An den ersten Januartagen sammelten sich die kleinen Festgäste, von Angehörigen begleitet und feierlich herausgeputzt, entweder um halb zwölf oder um halb drei im Galerie-Foyer, das man über den Garteneingang erreicht. Zwei Fabelwesen in Gestalt einer Kuh und eines Katers fordern sie zur Einstimmung schon mal zum Reigentanz auf, worauf sich etwa die Hälfte der Kinder einlässt.

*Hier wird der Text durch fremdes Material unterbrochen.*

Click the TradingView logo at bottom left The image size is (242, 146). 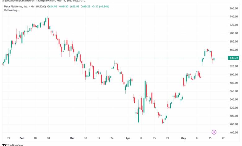(12, 145)
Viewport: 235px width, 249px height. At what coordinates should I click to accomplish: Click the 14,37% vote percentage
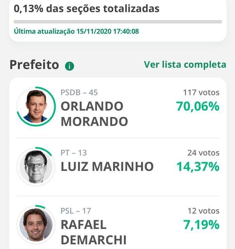(x=198, y=167)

Die übrigen halten sich an Mama oder Papa und folgen in sicherer Entfernung der von der Kuh angeführten Polonäse in den Nebenraum. Dort begrüßt sie Snegurotschka in hellblau-weißer Märchentracht. Das Schneeflockenmädchen stimmt das „Jolotschka“-Lied von der kleinen Tanne an. Dann legt sie mit den mutigen Kindern einen Ententanz hin. Und nachdem die Kinder, gemeinsam mit ihr und dem Clown Rediska (Radieschen) laut nach „Djed moros“ rufen, kommt endlich auch die Hauptfigur.
Der russische Eisgreis ist, wie der hiesige Winter, mit Vorsicht zu genießen. Unvorsichtigen Kindern kann er Hände, Füße und Gesichter einfrieren. Im Schaljapin-Museum erschien ein nobles Exemplar mit kältegerötetem Teint und Silberbart, der allerdings sogleich erklärte, er habe viel zu tun und müsse gleich wieder weg. Da umzingelten ihn die Kinder, auf Snegurotschkas Rat. Großvater Frost gelang es selbst mit Drohungen, gleich werde er jemanden einfrieren, nicht, ihren Kreis zu zerreißen.

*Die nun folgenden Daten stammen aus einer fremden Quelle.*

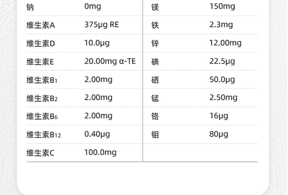Image resolution: width=288 pixels, height=195 pixels.
Task: Select the 100.0mg value
Action: pyautogui.click(x=100, y=152)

Nun steigen alle ins Obergeschoss empor, um dem eigentlichen Neujahrsmysterium beizuwohnen. Snegurotschka bewundert die geschmückte Neujahrstanne, entfernt von ihr aber drei Vorjahresfiguren – das Sparschwein, den Schneemann und ein Kasperle -, weil bei ihnen der Lack abgeht. Die drei, die sogleich in Menschengestalt auftreten, sind natürlich beleidigt. Doch erst als sie an den verzauberten Eiszapfen geleckt haben, die die Hexe Kikimora im Wald aufgehängt hat, werden sie auch böse und sinnen auf Rache. Obwohl die Kinder Snegurotschka mit lautem Geschrei warnen, gelingt es dem Trio, sie zu kidnappen. Dann wird auch Opa Frost in die Irre geführt. Die Spielzeuge melden, sein Rentier mit den Geschenken für die Kinder habe sich im Wald verlaufen.

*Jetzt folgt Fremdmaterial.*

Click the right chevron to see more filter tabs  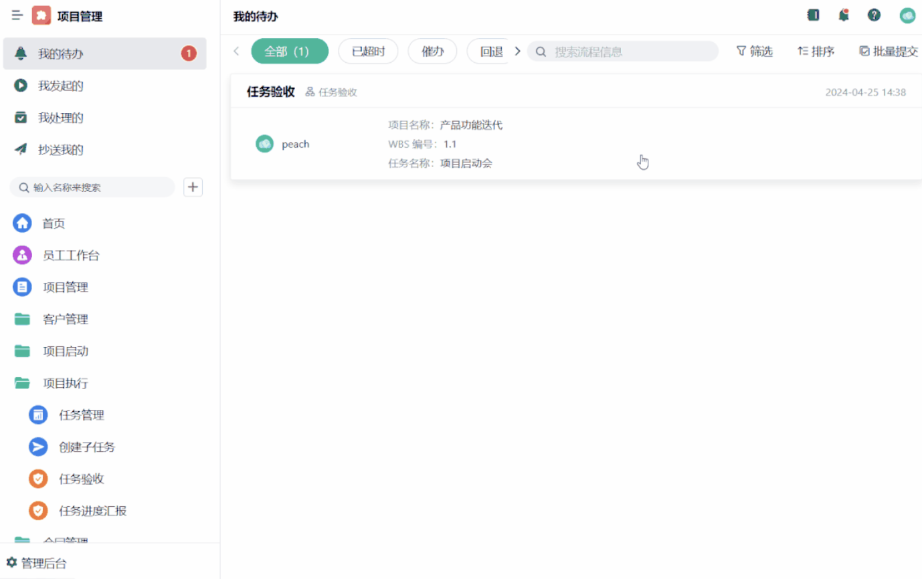(x=517, y=51)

Das Sparschwein verkleidet sich als bevollmächtigte Geschenkassistentin, um, nach dem Wahlspruch: „Geschenke muss man horten!“, alle Gaben an sich zu reißen. Ein Glück, dass die Kinder dem Alten helfen, die falsche Schneeprinzessin zu entlarven. Am Ende werden die Tannenbaumfiguren wieder gut. Sie befreien das Schneemädchen aus der Haft bei Hexe Kikimora. Snegurotschka und die Kinder aber haben ihre Lektion gelernt: Auch altes, abblätterndes Spielzeug will mit Respekt behandelt werden. Dafür bekommen nach der Vorstellung alle an der Garderobe eine Schachtel mit Süßigkeiten überreicht.